[Records excerpted from a collection]
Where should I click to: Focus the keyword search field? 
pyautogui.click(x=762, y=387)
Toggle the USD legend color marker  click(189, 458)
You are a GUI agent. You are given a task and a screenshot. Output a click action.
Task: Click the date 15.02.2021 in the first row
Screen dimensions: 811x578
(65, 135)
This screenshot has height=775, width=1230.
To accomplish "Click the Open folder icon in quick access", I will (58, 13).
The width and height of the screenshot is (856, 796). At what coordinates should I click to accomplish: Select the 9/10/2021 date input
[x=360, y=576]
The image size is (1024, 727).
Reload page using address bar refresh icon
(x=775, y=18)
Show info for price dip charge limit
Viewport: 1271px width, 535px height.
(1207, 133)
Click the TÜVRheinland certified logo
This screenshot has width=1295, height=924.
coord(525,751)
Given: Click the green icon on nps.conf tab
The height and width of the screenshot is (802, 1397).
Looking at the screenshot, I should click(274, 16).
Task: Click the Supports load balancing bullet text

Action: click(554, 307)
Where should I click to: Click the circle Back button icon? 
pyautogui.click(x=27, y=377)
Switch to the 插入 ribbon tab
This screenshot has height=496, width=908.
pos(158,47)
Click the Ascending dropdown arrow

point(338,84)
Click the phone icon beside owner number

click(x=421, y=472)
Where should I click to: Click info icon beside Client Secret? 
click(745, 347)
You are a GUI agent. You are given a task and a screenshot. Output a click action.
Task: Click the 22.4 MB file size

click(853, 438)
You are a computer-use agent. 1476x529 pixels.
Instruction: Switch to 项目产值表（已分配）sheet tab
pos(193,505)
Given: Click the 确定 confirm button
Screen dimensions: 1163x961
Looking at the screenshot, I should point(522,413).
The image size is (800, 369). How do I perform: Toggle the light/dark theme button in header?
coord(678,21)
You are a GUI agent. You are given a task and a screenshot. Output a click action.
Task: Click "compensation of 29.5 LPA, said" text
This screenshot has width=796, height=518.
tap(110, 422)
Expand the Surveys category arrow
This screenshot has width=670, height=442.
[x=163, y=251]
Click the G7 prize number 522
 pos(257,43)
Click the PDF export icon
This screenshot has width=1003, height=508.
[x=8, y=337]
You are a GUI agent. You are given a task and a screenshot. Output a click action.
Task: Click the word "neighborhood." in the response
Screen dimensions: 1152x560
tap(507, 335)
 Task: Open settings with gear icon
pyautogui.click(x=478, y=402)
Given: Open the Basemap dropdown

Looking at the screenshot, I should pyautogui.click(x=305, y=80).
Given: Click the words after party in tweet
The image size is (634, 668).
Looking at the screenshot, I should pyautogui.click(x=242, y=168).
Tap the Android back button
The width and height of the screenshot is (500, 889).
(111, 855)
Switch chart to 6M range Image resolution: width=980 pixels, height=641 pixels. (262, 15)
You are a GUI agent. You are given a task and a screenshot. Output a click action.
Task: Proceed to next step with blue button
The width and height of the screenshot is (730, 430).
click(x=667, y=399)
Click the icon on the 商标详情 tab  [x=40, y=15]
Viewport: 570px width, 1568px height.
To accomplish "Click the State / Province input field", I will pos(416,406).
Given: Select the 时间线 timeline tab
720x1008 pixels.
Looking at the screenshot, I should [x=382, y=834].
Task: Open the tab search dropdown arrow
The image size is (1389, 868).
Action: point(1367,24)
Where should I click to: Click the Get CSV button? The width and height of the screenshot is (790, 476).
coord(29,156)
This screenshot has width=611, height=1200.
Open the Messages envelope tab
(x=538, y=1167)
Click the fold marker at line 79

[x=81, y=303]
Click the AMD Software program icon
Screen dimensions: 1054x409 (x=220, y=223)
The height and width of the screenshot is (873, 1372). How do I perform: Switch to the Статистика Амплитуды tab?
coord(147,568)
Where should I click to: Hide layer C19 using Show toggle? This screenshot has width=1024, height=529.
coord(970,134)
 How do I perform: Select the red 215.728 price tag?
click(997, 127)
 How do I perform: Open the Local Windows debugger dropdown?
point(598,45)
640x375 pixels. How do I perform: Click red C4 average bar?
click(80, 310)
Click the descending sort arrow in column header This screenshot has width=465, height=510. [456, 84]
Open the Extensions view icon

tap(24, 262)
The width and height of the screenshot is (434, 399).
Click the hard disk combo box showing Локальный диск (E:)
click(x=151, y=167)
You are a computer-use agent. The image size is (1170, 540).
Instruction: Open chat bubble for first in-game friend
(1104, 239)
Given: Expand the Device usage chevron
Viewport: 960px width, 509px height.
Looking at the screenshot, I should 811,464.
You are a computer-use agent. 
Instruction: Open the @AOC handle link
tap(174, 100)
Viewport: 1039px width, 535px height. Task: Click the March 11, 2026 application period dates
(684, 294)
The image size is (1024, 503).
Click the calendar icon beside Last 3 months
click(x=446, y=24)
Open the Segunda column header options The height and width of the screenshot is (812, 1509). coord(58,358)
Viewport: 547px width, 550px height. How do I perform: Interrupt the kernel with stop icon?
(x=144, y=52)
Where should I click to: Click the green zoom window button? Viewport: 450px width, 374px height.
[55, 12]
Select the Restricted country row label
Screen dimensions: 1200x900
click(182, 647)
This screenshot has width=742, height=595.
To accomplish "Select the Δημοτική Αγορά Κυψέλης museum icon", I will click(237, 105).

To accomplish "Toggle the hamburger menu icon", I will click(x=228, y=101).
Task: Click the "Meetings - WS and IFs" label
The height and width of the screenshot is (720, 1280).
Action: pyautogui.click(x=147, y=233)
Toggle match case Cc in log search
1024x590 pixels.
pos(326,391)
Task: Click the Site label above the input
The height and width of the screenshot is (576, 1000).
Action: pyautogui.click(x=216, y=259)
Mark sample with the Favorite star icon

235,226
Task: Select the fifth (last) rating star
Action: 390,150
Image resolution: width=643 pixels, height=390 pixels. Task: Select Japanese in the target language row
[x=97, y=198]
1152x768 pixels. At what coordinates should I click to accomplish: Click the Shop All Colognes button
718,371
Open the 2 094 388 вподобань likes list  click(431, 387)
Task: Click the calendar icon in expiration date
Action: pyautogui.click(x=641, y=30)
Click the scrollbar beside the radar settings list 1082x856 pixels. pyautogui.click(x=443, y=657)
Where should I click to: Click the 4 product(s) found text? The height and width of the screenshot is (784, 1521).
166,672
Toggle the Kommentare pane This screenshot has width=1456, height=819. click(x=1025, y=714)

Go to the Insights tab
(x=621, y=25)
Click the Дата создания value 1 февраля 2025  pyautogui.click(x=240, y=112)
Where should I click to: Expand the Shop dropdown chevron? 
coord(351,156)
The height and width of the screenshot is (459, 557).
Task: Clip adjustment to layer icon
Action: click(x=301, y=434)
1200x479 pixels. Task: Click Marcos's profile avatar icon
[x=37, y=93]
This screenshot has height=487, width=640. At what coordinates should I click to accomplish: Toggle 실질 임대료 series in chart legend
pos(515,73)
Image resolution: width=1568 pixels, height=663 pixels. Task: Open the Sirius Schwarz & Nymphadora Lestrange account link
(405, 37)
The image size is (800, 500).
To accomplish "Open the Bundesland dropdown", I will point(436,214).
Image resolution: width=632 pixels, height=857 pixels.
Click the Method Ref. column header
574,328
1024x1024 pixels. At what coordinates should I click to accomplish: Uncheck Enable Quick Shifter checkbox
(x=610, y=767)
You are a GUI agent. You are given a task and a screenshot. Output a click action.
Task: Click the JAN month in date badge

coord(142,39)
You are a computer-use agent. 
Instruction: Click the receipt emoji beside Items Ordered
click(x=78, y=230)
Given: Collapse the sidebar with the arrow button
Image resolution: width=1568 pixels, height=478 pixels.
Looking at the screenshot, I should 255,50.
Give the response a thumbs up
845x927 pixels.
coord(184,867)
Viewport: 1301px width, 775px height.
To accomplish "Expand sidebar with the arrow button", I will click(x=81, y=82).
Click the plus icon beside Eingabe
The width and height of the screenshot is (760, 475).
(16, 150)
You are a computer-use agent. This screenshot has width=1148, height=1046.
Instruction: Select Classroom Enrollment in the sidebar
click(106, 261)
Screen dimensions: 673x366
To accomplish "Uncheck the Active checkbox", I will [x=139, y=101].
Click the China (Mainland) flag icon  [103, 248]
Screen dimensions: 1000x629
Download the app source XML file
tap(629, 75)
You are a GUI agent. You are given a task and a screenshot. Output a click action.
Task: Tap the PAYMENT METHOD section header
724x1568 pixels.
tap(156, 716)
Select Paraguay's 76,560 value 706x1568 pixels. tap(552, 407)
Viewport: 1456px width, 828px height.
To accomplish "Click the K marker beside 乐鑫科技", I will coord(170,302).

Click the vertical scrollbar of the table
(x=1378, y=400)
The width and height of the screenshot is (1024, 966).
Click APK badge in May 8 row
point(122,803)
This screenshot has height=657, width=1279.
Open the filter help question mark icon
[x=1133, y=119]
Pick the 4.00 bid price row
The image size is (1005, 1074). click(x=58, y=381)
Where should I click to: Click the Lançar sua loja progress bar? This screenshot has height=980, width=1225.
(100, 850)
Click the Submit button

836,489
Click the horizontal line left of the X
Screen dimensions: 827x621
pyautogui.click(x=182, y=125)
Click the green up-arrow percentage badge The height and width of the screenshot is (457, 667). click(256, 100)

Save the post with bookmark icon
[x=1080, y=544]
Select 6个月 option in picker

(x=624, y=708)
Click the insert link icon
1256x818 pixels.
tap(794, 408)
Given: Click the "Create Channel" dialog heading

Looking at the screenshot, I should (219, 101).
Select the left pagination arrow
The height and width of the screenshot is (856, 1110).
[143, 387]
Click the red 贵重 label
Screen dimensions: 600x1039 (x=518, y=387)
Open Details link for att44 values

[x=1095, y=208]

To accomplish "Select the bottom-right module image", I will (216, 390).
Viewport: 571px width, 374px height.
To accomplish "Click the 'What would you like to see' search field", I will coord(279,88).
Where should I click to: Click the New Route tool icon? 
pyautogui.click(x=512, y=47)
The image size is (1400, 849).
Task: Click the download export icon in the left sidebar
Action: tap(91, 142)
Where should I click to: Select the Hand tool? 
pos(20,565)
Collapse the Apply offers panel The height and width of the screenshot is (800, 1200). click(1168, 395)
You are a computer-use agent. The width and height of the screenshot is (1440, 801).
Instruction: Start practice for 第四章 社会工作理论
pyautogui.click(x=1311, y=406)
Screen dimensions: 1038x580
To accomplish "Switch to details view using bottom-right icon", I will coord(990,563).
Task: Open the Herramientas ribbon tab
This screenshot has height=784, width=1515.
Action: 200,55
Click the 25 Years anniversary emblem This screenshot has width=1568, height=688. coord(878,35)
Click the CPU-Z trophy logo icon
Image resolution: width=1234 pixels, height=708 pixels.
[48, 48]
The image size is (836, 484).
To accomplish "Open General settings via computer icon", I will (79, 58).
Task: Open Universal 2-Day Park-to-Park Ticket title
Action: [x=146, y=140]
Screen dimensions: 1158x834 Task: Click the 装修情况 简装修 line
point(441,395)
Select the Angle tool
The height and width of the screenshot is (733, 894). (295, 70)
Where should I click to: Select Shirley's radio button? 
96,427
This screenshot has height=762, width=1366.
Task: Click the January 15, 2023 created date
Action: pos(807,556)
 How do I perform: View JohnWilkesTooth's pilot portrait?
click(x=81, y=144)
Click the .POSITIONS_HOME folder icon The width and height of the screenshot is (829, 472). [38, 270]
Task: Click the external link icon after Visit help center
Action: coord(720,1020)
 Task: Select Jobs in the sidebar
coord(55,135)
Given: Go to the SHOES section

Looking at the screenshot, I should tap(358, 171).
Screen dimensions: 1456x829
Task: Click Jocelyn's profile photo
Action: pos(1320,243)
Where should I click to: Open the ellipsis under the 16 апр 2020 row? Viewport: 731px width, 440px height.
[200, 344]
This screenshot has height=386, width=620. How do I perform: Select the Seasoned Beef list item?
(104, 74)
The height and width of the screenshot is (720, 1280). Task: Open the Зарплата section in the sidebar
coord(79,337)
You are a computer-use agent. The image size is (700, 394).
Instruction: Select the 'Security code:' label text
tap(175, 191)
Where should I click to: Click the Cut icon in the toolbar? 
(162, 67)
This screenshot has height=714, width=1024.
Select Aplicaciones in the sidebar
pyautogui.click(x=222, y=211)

What you are asked to do
All lines from the one containing "Task: Open the Herramientas ribbon tab" through the last line of the data must be set down exactly. No other lines belong in the answer.

Solution to this exercise
Task: Open the Herramientas ribbon tab
This screenshot has height=784, width=1515.
Action: 200,55
Click the 25 Years anniversary emblem This screenshot has width=1568, height=688. coord(878,35)
Click the CPU-Z trophy logo icon
Image resolution: width=1234 pixels, height=708 pixels.
[48, 48]
The image size is (836, 484).
To accomplish "Open General settings via computer icon", I will (79, 58).
Task: Open Universal 2-Day Park-to-Park Ticket title
Action: [x=146, y=140]
Screen dimensions: 1158x834 Task: Click the 装修情况 简装修 line
point(441,395)
Select the Angle tool
The height and width of the screenshot is (733, 894). (295, 70)
Where should I click to: Select Shirley's radio button? 
96,427
This screenshot has height=762, width=1366.
Task: Click the January 15, 2023 created date
Action: pos(807,556)
 How do I perform: View JohnWilkesTooth's pilot portrait?
click(x=81, y=144)
Click the .POSITIONS_HOME folder icon The width and height of the screenshot is (829, 472). [38, 270]
Task: Click the external link icon after Visit help center
Action: coord(720,1020)
 Task: Select Jobs in the sidebar
coord(55,135)
Given: Go to the SHOES section

Looking at the screenshot, I should tap(358, 171).
Screen dimensions: 1456x829
Task: Click Jocelyn's profile photo
Action: pos(1320,243)
Where should I click to: Open the ellipsis under the 16 апр 2020 row? Viewport: 731px width, 440px height.
[200, 344]
This screenshot has height=386, width=620. How do I perform: Select the Seasoned Beef list item?
(104, 74)
The height and width of the screenshot is (720, 1280). Task: Open the Зарплата section in the sidebar
coord(79,337)
You are a computer-use agent. The image size is (700, 394).
Instruction: Select the 'Security code:' label text
tap(175, 191)
Where should I click to: Click the Cut icon in the toolbar? 
(162, 67)
This screenshot has height=714, width=1024.
Select Aplicaciones in the sidebar
pyautogui.click(x=222, y=211)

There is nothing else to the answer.